### The problem
Print this span of the material below exactly: the line with "You are a GUI", the line with "the Play button", and every line between them, but nothing else.

### Entries shown
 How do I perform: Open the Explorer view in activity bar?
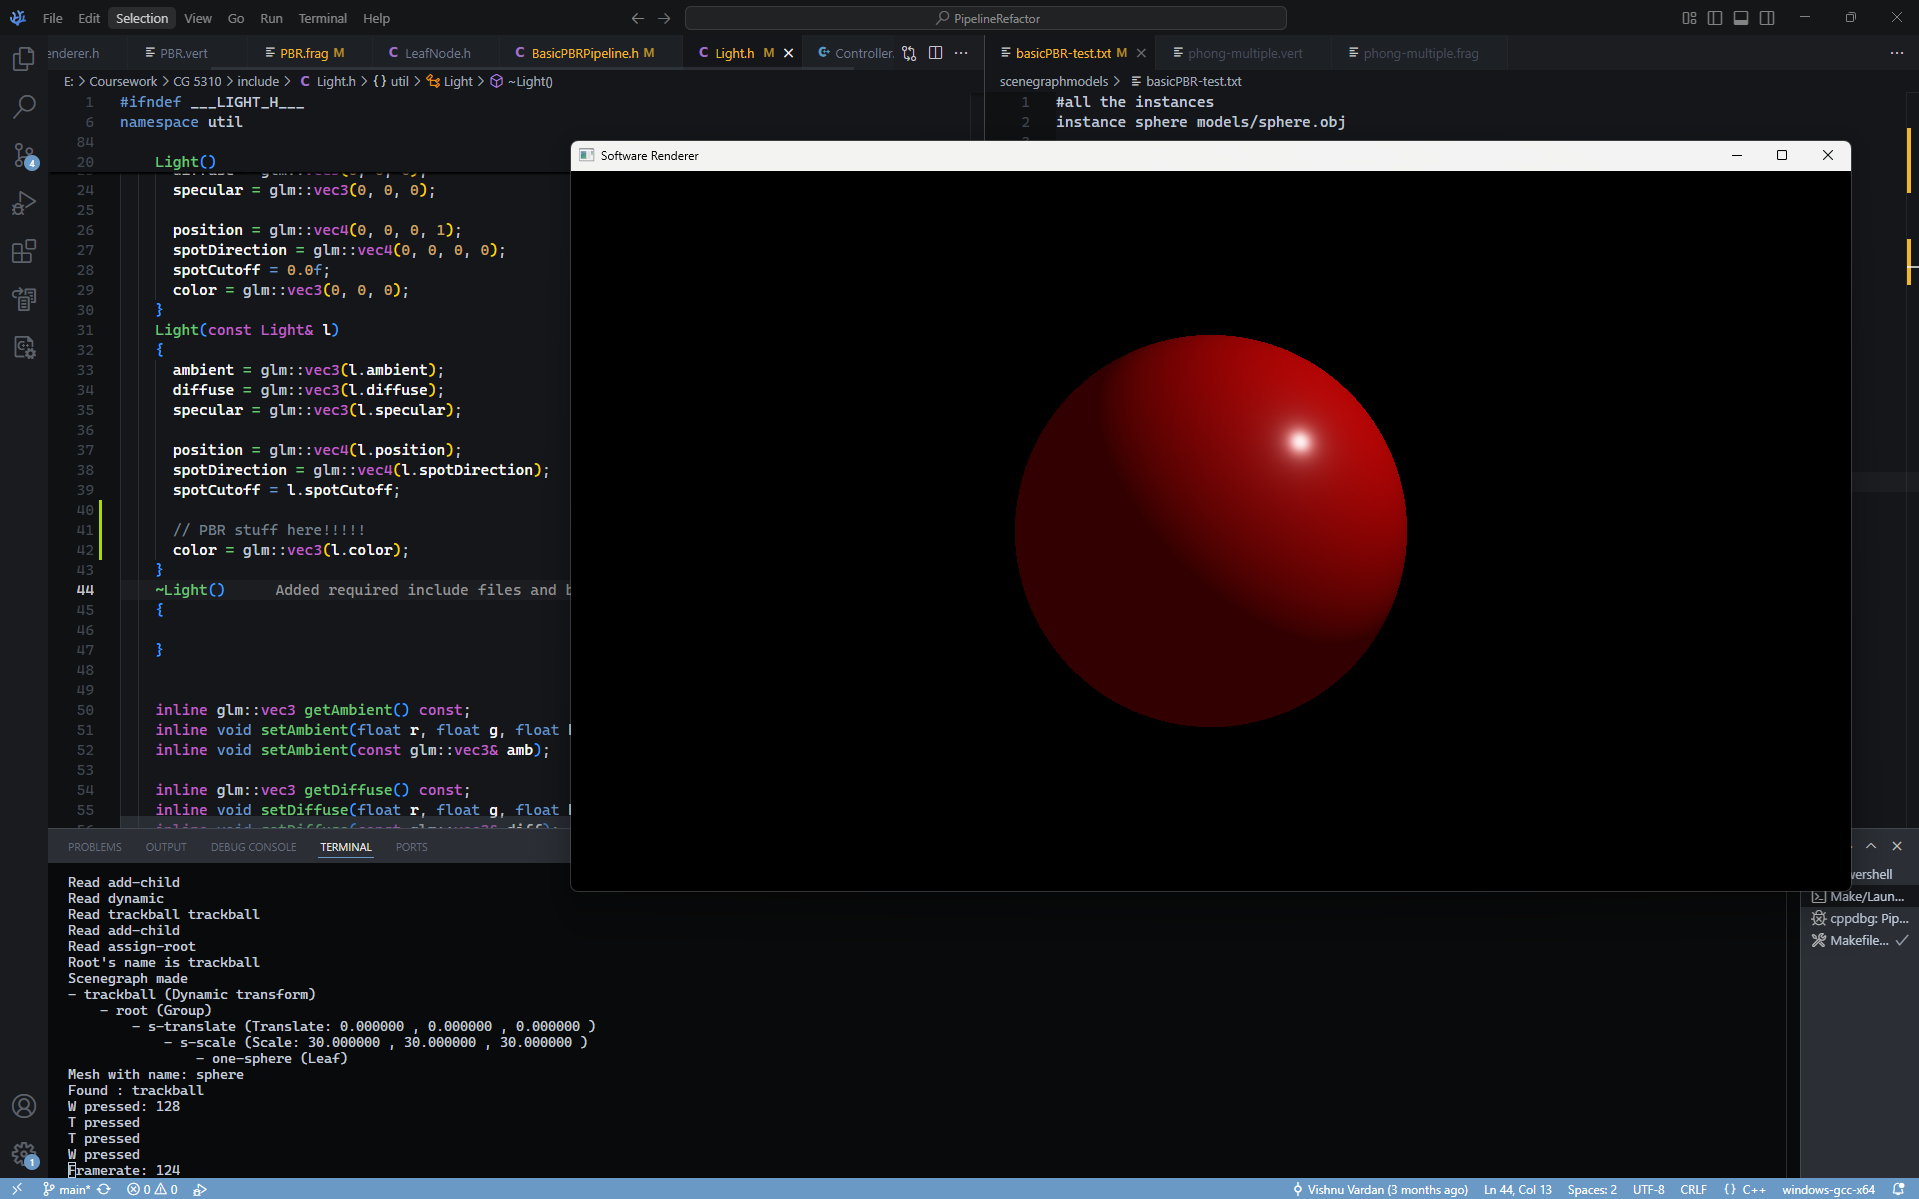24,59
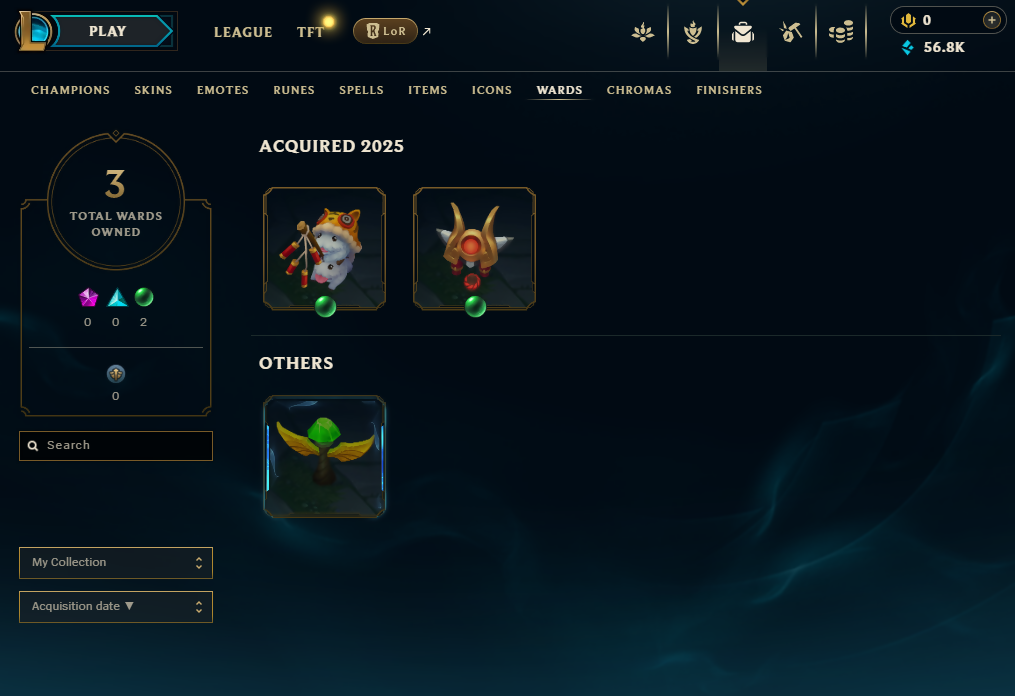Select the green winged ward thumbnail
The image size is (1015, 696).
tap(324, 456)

---

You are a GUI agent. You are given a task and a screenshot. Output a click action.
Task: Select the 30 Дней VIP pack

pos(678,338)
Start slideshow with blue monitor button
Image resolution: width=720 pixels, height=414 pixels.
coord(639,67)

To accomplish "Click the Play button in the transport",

### Response
You are a GUI agent. You are given a task and a screenshot. Output a click action.
Task: Select the 30 Дней VIP pack

pos(678,338)
Start slideshow with blue monitor button
Image resolution: width=720 pixels, height=414 pixels.
coord(639,67)

To accomplish "Click the Play button in the transport",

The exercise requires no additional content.